Businesses always like to be prepared for the unexpected. The well-organised ones can take on anything with aplomb: the last minute rush, the unexpected outage, or the state of emergency. But for the rest of us, sudden change can lead to real pressure on all but the most agile of organisations.
That's where the cloud - and, in particular, the hybrid cloud - comes in: its flexibility is ideal for handling stressful moments. A sudden spike in demand for access to corporate systems, for instance, can be handled by cloud bursting - the technique where a private cloud set-up can instantly call on the resources of the public cloud.
It's certainly popular with many businesses: according to a ZDNet survey, 25 percent of organisations already use some form of cloud bursting, with 49 percent planning to increase its use.
The attractions are obvious. To take an example, let's say the Chancellor in a little bit of pre-budget bribery announces a large cut in alcohol duty, warning that the opposition may put it back on instantly. This is good news for everyone but wine retailers, which would expect a sharp and immediate spike in traffic. It's here that the hybrid cloud comes into play.

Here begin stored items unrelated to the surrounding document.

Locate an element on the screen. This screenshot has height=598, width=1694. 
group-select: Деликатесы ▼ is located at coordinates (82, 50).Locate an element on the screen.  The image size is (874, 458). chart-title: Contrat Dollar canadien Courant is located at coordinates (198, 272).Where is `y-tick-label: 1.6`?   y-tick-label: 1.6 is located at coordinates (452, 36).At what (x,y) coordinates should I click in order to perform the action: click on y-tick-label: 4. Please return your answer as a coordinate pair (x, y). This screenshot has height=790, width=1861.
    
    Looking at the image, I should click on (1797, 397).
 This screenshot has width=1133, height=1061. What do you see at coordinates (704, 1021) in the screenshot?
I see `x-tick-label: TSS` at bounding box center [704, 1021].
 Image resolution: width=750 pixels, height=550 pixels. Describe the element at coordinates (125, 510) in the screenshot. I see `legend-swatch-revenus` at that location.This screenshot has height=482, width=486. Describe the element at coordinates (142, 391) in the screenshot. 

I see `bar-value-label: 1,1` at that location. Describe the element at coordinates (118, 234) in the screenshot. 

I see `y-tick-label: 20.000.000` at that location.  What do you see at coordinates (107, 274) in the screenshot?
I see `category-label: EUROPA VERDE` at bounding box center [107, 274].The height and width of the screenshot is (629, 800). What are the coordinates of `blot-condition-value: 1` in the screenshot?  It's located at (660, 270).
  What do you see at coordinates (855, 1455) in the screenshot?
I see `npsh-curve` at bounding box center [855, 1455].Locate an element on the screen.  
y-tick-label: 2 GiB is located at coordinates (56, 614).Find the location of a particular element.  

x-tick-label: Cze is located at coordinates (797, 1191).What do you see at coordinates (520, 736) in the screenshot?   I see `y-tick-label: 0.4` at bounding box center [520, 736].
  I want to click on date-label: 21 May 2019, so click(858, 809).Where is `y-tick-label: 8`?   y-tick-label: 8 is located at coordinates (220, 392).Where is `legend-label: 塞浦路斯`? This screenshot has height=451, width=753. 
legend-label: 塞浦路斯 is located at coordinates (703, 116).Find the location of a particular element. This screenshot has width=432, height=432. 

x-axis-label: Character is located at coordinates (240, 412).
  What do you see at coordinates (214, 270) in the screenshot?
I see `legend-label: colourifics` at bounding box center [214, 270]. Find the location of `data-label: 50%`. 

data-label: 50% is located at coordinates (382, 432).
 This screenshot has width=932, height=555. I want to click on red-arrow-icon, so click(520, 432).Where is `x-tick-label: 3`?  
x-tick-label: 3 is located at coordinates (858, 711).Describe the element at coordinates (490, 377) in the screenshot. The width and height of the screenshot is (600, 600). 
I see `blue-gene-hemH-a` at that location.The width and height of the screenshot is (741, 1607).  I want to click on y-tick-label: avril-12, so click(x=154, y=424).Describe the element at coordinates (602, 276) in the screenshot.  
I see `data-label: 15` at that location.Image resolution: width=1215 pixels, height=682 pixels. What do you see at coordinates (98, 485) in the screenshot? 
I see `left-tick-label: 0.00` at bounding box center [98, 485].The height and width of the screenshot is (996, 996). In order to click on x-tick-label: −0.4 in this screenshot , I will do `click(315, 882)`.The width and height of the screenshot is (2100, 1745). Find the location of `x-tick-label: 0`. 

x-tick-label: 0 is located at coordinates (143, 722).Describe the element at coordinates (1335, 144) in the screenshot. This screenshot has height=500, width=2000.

It allows businesses to monitor what's happening within the private cloud. After all, you can't make decisions about whether to use the public cloud without knowing whether or not your traffic is meeting a critical point. It's therefore imperative that you have an excellent management system in place.
On top of this, business systems require a high degree of automation so that, when the traffic reaches that critical point, its private systems immediately call on public cloud services. If there's a need for human intervention at this moment, then your set-up is all wrong.
Above all, organisations need set plans and firm service level agreements in place so they know exactly what levels of public cloud resource they're calling on and how much it's going to cost. After the crisis is over, companies then need to scale back when those extra resources are longer needed - many have been hit with bigger bills than expected because of a failure to shut down cloud instances.
The drinks firm can be happy that its customers' orders have been fulfilled, its website hasn't crashed, and it has not been left with a hefty bill - and that's all thanks to the hybrid cloud.